Horane Daley from the Bronx and Rickey Strachan from Brooklyn first met at a poetry camp in Syracuse and later learned they were both heading to Oswego. In their time as Lakers, they have each published two books of poetry, developed a solid friendship, continued to grow as writers and contributed to the campus in many ways.
"It was a group of us. We were all just trying to get to know each other," Daley, a psychology major, recalled. "I would've never really thought, because we didn't talk much that day. So I would've never thought that something would come, but the next day we started classes and I realized he was in my class. And then a week later we realized we were both poets."
"It's ironic because we actually spent that whole time together because both of our classes were together," said Strachan, a public relations major. "We had one class that was different, but the other two were together. So we basically saw all aspects of each other in a way. And then when we had the idea to do the piece."
"We had both decided to come here without us knowing," Daley said. "So I remember when I was graduating in my senior year of high school, I called him and I asked him what college he was going to and he said, 'Oswego.' I was like, there's no way, I'm going Oswego!"
Since coming to Oswego, they have each published two books of poetry -- “Things Cupid Whispered” in 2021 and “What I Did With Those Words" in 2022 for Strachan, and "To the Clothesline" in 2021 and “The Boy That Wrote Love" in 2022 for Daley.
"My words have the most emotion when I'm talking about the subject of love.
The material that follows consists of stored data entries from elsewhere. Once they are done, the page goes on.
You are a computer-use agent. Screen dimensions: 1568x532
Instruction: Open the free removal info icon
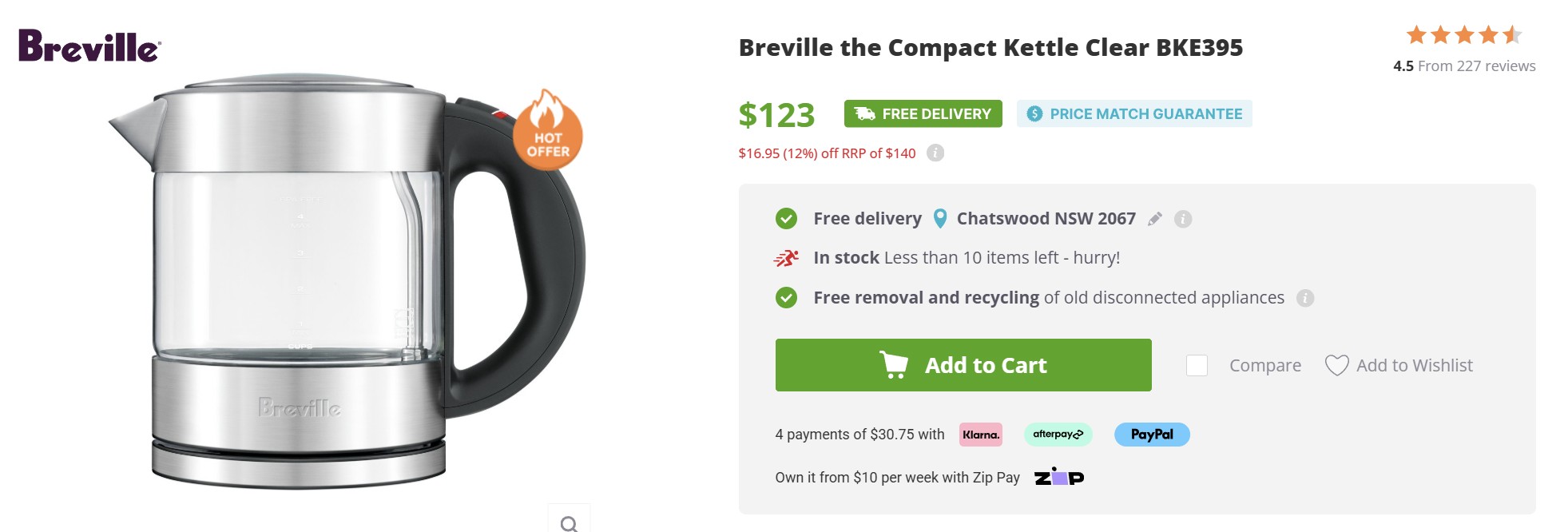tap(1305, 298)
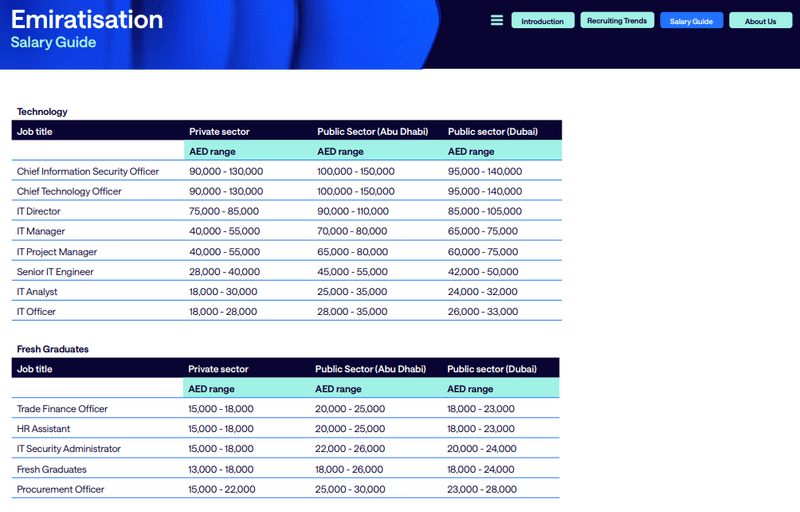Click the Salary Guide subtitle text
Image resolution: width=800 pixels, height=512 pixels.
(x=53, y=42)
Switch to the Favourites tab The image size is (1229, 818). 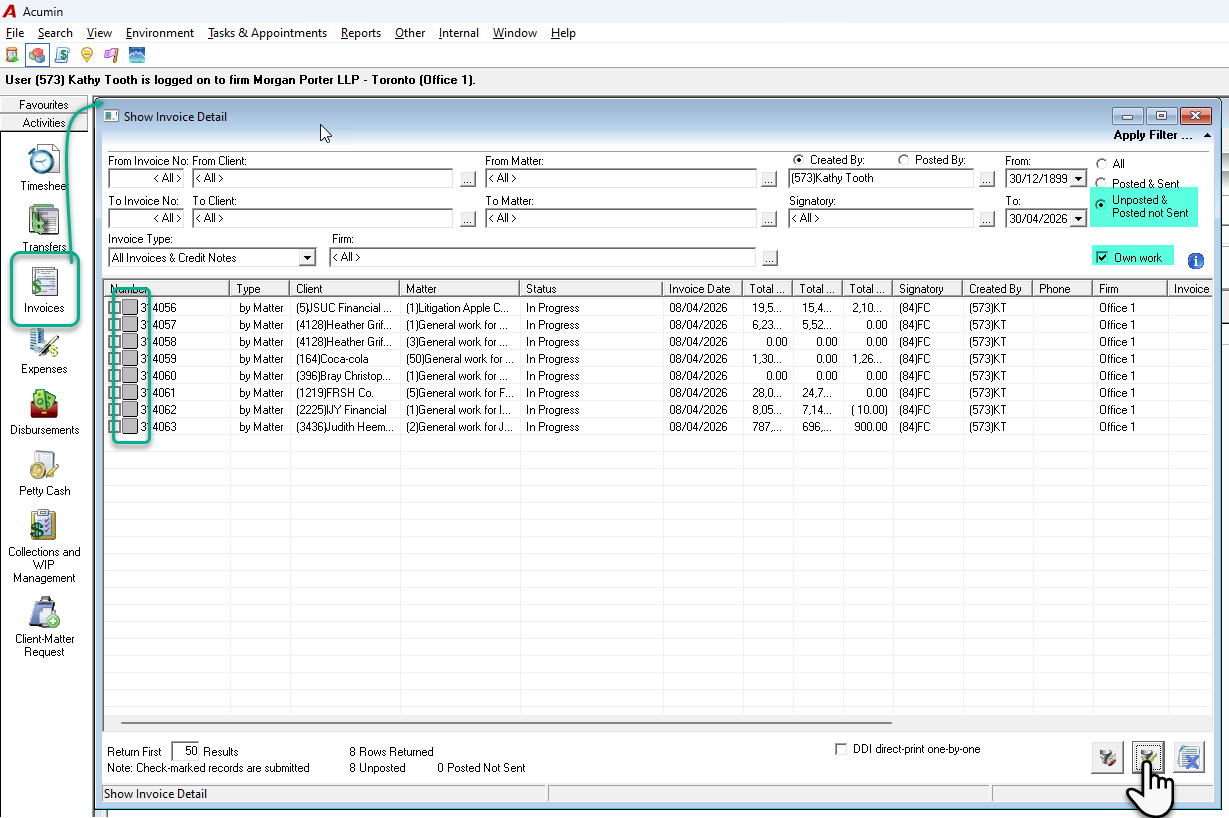click(44, 105)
It could be any type of love," Daley said.
The similarity of their themes reflects both being "hopeless romantic poets," in Strachan's descripton.
"Because we were both going through a tough time a lot of the time, so it was just kind of ironic," Strachan said. "But we called ourselves love poets. We called ourselves hopeless romantic love poets because it felt like it wasn't getting anywhere. What comes naturally to me, because I could write a poem about anything, but the thing that's easiest to write about, besides like why I write, is writing about loving someone or experiencing love. It just comes second nature almost, like I should have been doing it for even longer than I have."
Creating work based on what you know and what inspires you are key ingredients, he added.
"When something moves you, you have to express it in some way, whether it's to draw, whether it's to write, whether it's to sing," Strachan said. "But I feel like writing, because we have to do it in so many different ways, is the easiest way to tap into that creativity."
Starting their friendship as fellow poets was great, but spending so much time together in their adventures in writing and publishing has made it much more remarkable, they said.
Poetry "was a really beautiful seed to it, but it became a friendship that was just like we're taking a journey that's very similar," Strachan said. "But at the same time, it's also just a mutual understanding of the fact that we find each other in the same place and we are going to the same place, and we're doing it at the same time. And now we're doing it in the same space. And I really cherish that."